> GOAL OF THE EXERCISE
In the data that follows, find the line with "For every named"; transcribe it, every later line up to the one with "วางแผนแต่งงาน", and that line as well, exactly and with no others.

> PROVIDED RECORDS
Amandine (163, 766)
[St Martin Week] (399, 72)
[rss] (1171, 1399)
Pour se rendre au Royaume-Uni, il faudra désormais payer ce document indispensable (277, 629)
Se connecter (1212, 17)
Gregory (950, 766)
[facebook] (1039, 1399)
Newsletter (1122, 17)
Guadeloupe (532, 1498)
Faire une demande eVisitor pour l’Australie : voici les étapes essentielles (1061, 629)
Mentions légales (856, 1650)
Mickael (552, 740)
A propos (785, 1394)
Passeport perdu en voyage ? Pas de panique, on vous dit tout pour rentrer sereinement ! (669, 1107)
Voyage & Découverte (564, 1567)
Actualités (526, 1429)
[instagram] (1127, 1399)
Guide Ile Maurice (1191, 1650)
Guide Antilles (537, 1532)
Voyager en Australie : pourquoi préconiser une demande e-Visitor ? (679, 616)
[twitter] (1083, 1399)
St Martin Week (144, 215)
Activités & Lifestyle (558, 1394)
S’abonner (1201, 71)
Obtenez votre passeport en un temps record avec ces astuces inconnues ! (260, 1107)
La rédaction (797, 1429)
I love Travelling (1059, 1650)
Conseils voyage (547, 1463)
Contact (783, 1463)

---

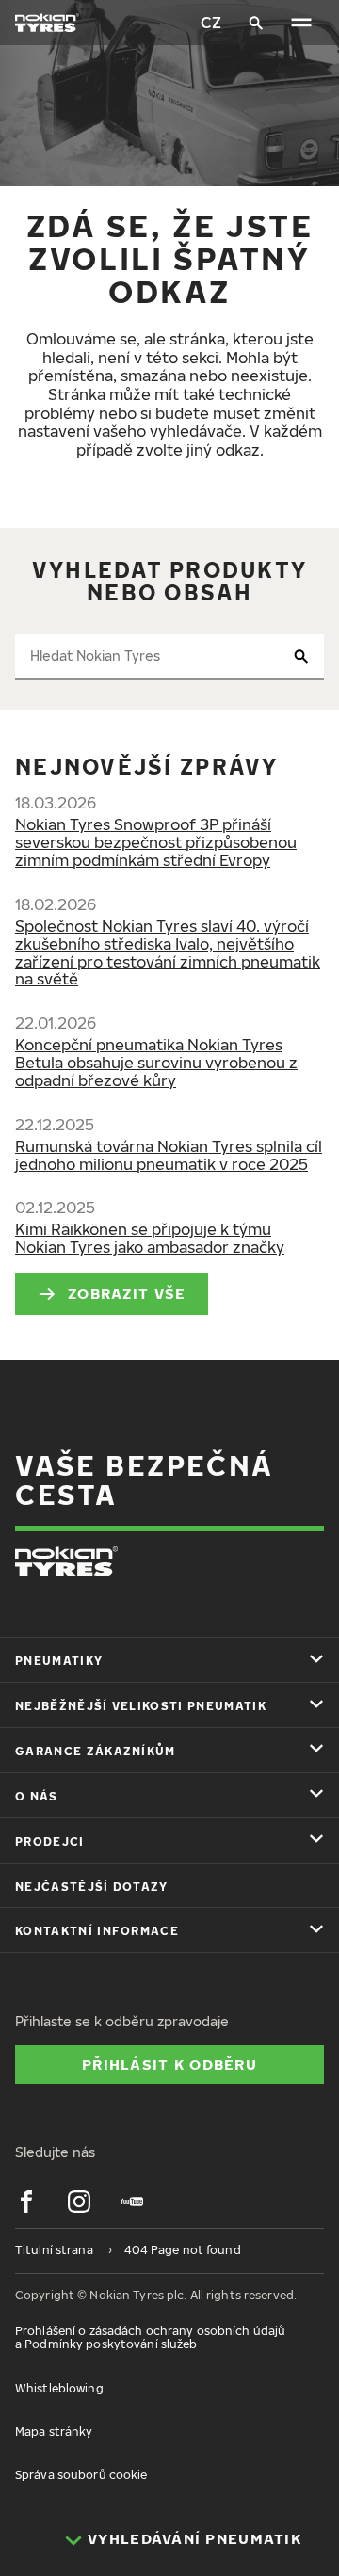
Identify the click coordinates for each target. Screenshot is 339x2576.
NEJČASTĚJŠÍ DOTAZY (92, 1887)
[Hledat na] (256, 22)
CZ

==

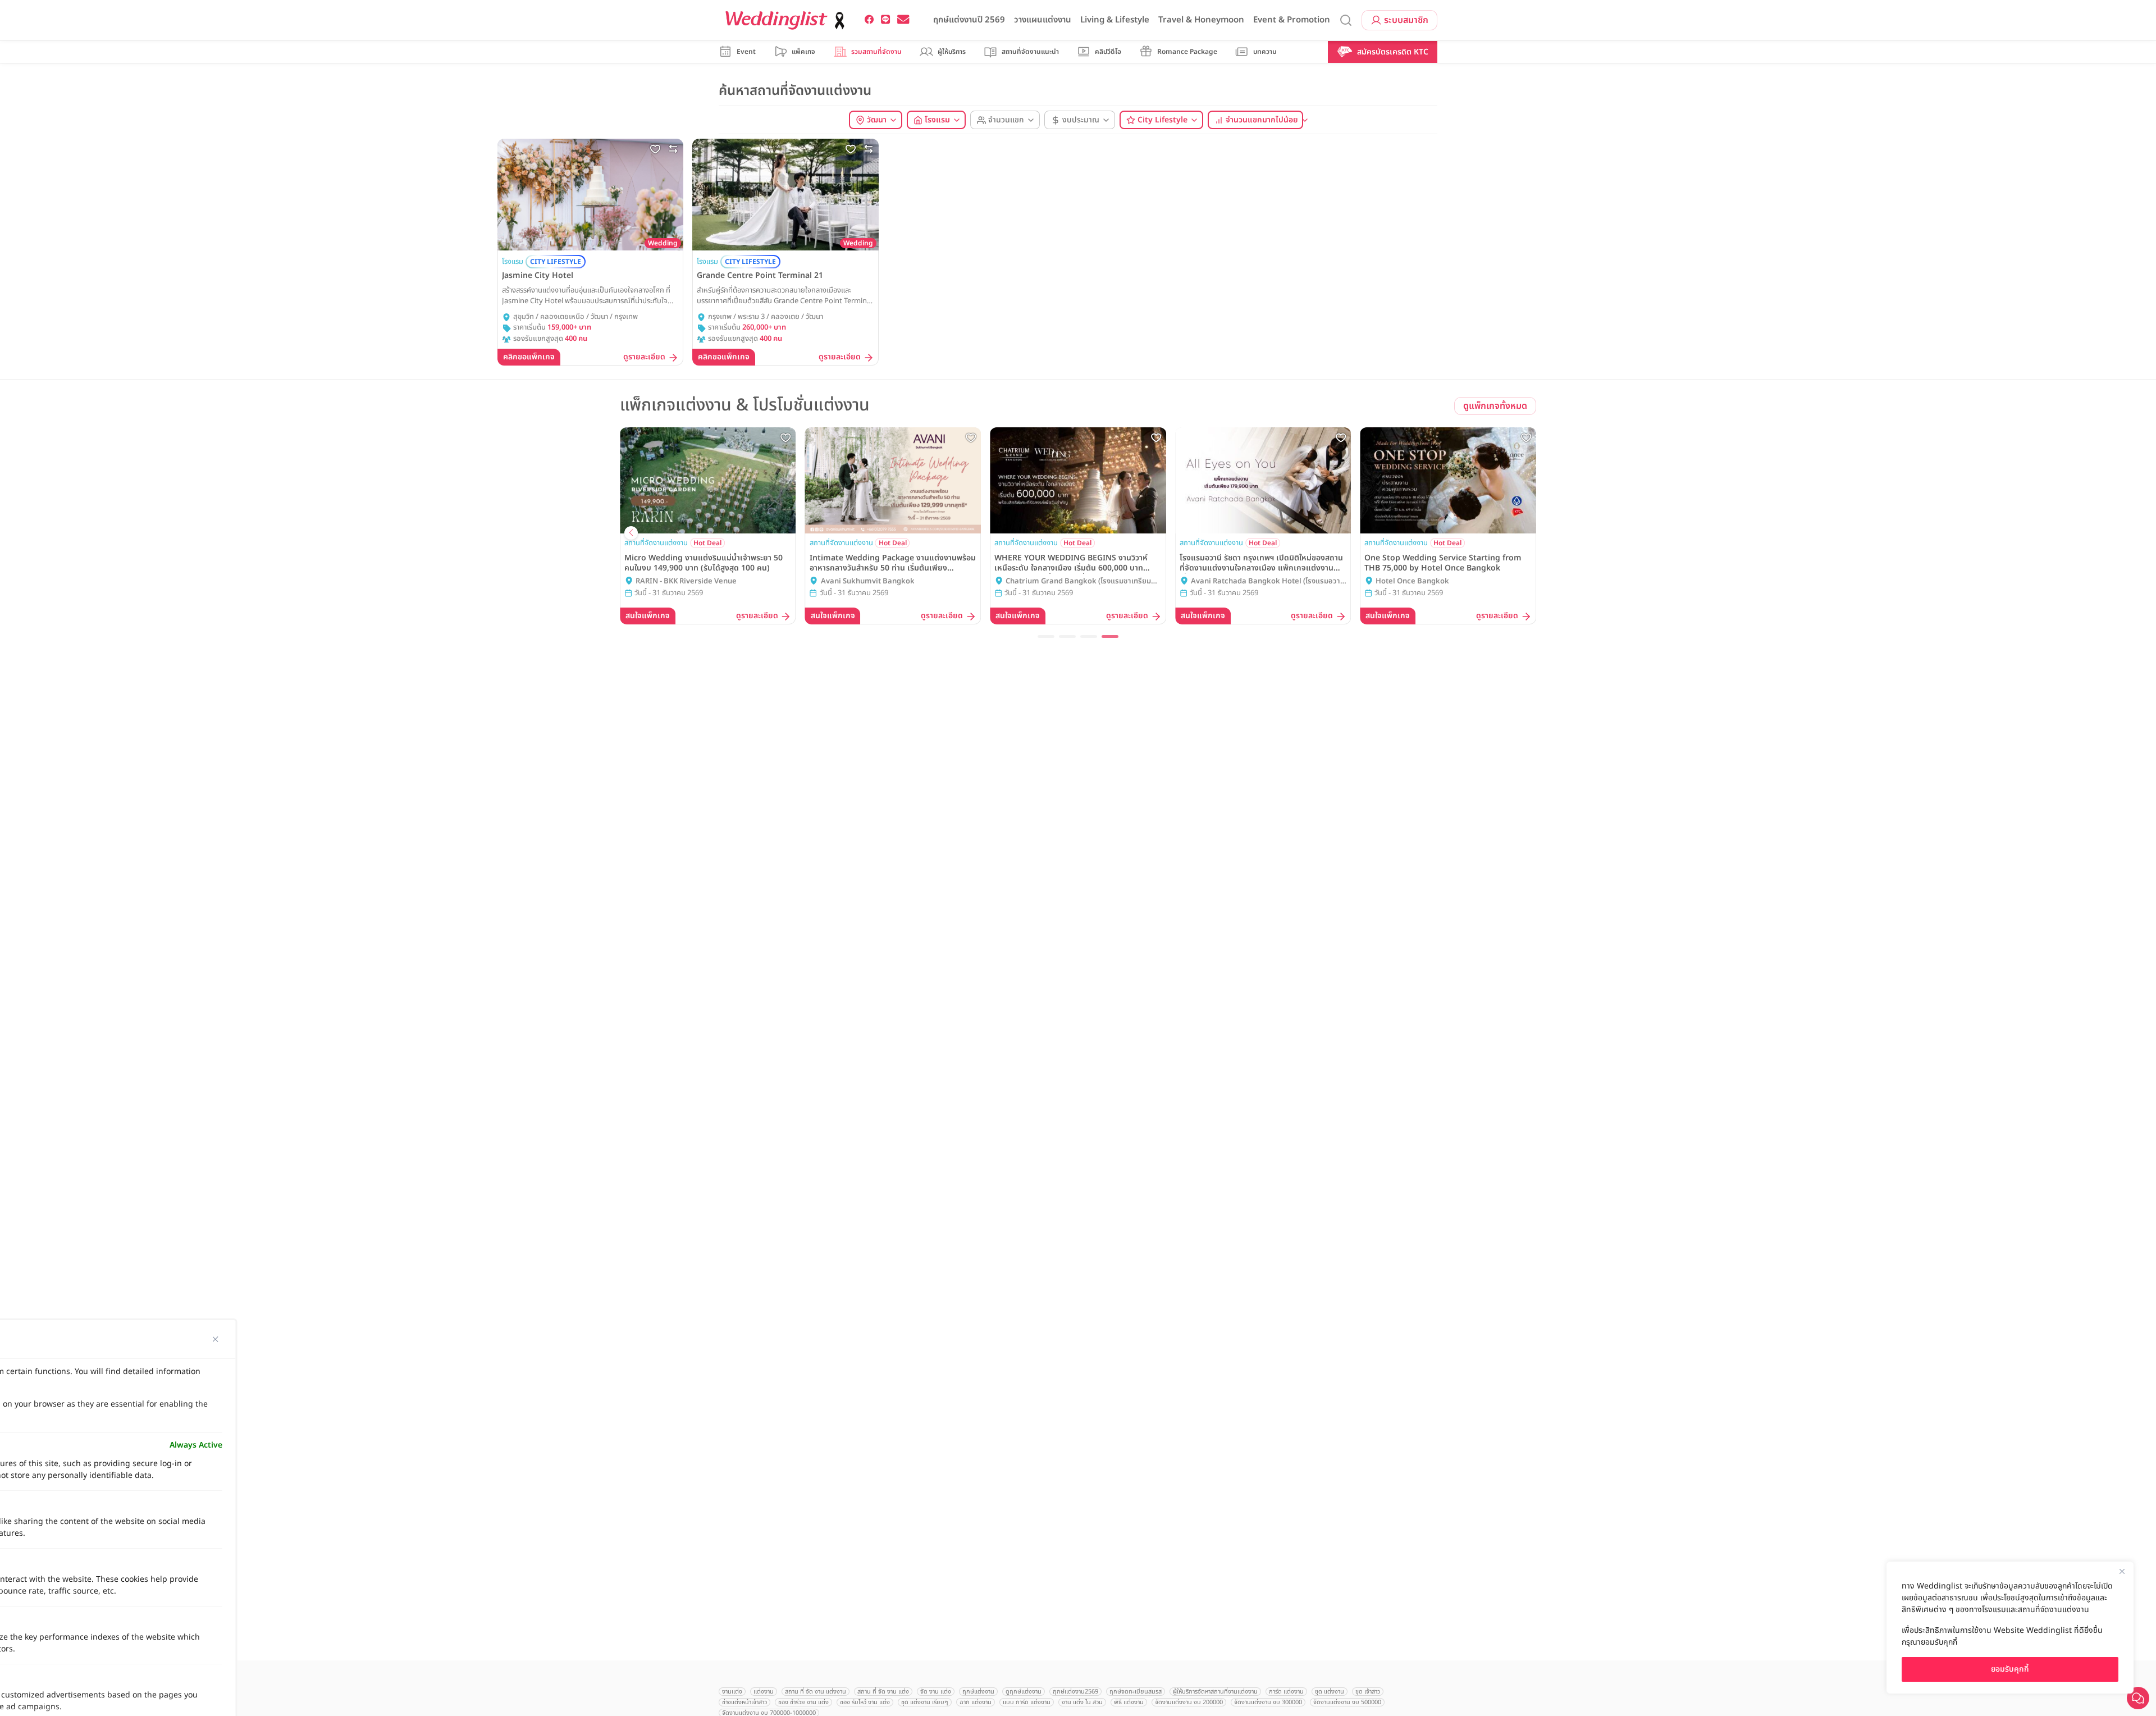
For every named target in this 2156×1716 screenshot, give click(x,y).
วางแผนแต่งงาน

> RESULT OF THIS EXERCISE
For every named target in this 2156×1716 screenshot, give click(x,y).
วางแผนแต่งงาน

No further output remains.